Wie das Wechselspiel der Akteure auf der afghanischen Bühne aussehen kann, wie verquickt die Akteure untereinander sind und welche für europäische Verhältnisse rabiate Wendungen das annehmen kann, zeigt das Beispiel von Din Muhammad Jurat. Dem ehemaligen Generaldirektor für die Sicherheit im Innenministerium unter Karsai, - zuvor war er ein bekannter Milizenführer in der Nordallianz -, werden Verwicklungen im organisierten Verbrechen nachgesagt, darunter auch in einem Mordfall an einem Parlamentarier. Das hat die amerikanische Sicherheitsfirma USPI allerdings nicht davon abgehalten, ihm eine lukrative Position zu geben. Nach Informationen von Rubin stellt er im Dienste von USPI frühere Kämpfer seiner Miliz als Sicherheitspersonal für Überwachungsaufgaben ein.

Milizen, die Jurat loyal ergeben sind, angestellt bei der Sicherheitsfirma seines Bruders, sollen im Juni den afghanischen Generalstaatsanwalt Abdul Jabbar Sabet angegriffen und zusammengeschlagen haben. Wie Sabet gegenüber Medien behauptete, sei dies geschehen, weil Jurat wollte, dass er einige Männer von ihm freilasse, die wegen Korruptionsverdacht hinter Gitter waren.

Angesichts solcher Zwischenfälle ist es kein Wunder, wenn manche die afghanischen privaten Sicherheitsfirmen, sprich neu formierte alte Milizen, für das größere Problem halten, weil bei ihnen die Trennung zwischen Kommando und Angestellten („Fußsoldaten“) nicht so gegeben ist wie bei internationalen Firmen.

Pointing to international contractors and their problems is deflecting attention from the biggest problem - the Afghan PSCs. In foreign firms the foot soldiers might come from an illegal armed group, but the command and logistics elements are all foreign and will collapse in crisis or not lend them easily to factional agendas. The Afghan firms unify the foot soldiers with C2 [command and control] from one faction and are therefore much more dangerous - best example provided by Khawar of Jurat.
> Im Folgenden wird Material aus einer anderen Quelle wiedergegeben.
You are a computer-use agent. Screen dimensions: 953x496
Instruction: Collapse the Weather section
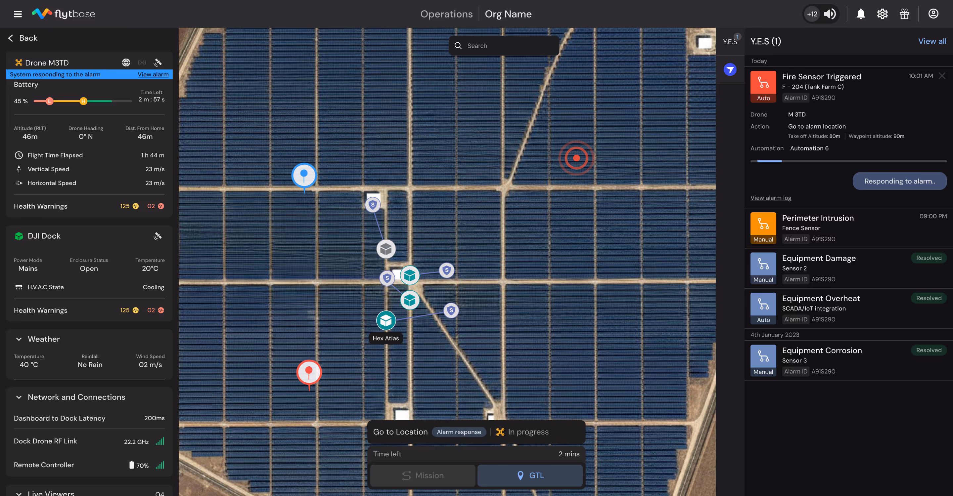click(x=19, y=339)
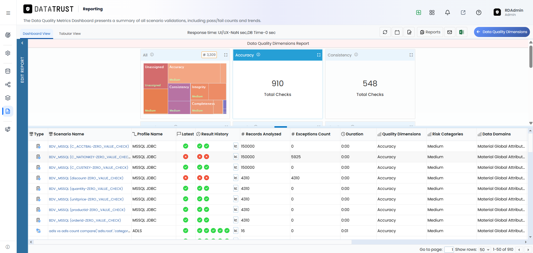Toggle the hamburger menu in the header
The width and height of the screenshot is (533, 253).
pos(8,13)
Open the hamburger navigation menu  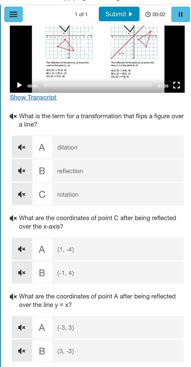click(x=13, y=14)
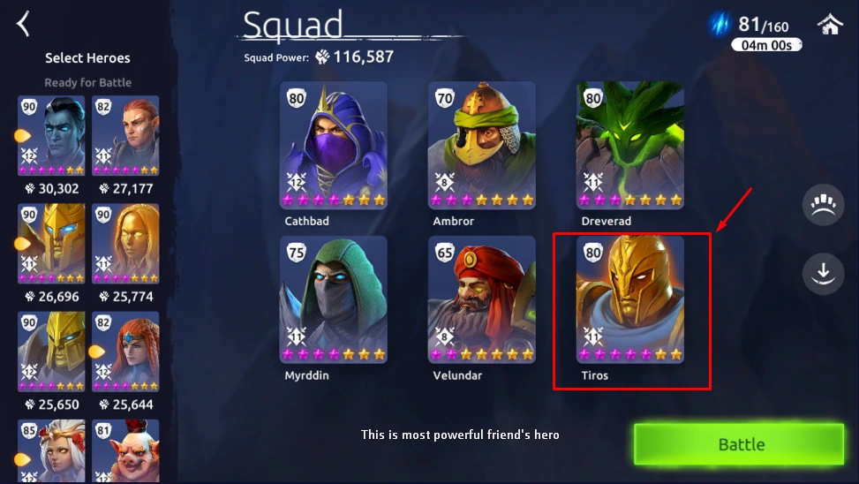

Da bislang, wie im Blog von Rubin zu lesen ist, noch niemand die größeren Sicherheitsfirmen genauer überprüft hat, die afghanischen Ministern und anderen „illustren Persönlichkeiten“ sowie lokalen Warlords gehören, relativiert sich die Aufräumaktion der Regierung, der „Crackdown“ gegen die Privaten, der vor ein paar Tagen für internationale Schlagzeilen gesorgt hat. Zumal, wie ein aktueller Bericht der britischen Zeitung Times andeutet, der afghanische Markt nicht nur von dubiosen Sicherheitsfirmen geprägt ist, sondern auch von Regierungsmitarbeitern, die sich, was Kontrollen und Lizenzvergaben angeht, anfällig für Korruption zeigen.